Bullshit Genres: What to Watch for When Studying the New Actant ChatGPT and Its Siblings
Abstract
Another communication technology has been introduced, ChatGPT, drawing the attention of many pundits, occupying valuable space on every op-ed page, and inspiring a Hollywood writers’ strike and endless small talk, all steaming a bit with the intoxicating fumes of moral panic or outsized utopian enthusiasm. Research on artificial intelligence (AI) has existed for decades, entering many people’s daily lives in dribs and drabs. ChatGPT and its siblings, however, have focused so many people’s attention on the potential changes that AI could bring to work lives, entertainment, and social relationships that it seems worthwhile to take a moment now in 2023 to discuss what light linguistic and media anthropologists can shed on what is to come.

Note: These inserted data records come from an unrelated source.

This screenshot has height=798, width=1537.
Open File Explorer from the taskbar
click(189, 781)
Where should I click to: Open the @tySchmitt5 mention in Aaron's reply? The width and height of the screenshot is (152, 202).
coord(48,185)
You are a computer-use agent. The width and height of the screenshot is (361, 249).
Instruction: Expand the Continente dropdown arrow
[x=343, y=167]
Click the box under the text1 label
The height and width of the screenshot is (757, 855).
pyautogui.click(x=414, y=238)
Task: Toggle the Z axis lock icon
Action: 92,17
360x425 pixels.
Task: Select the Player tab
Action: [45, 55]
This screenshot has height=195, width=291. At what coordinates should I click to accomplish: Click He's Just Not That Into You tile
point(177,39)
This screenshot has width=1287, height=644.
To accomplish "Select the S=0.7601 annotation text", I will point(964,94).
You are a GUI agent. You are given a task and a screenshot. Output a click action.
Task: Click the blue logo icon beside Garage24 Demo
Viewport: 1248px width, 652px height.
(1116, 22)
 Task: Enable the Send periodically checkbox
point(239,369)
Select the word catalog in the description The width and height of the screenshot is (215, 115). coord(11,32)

I say this as one of a handful of media anthropologists also familiar with linguistic anthropology who happened to study people’s use of Facebook (alongside other media) only a few years after its introduction to the US media ecology (Gershon 2010). For more than a decade, I have been thinking about how media ecologies change with each newly introduced medium. Here, I lay out what I believe ethnographers of AI who engage with large language models (LLMs) might want to pay attention to in the next couple of years. My starting point is that it would be helpful to explore how people are responding to ChatGPT in terms of genre, that people’s reactions to ChatGPT is to treat it at its core as though it is a genre machine—that is, a machine intelligence that reproduces and tweaks genres in just the right way for human consumption.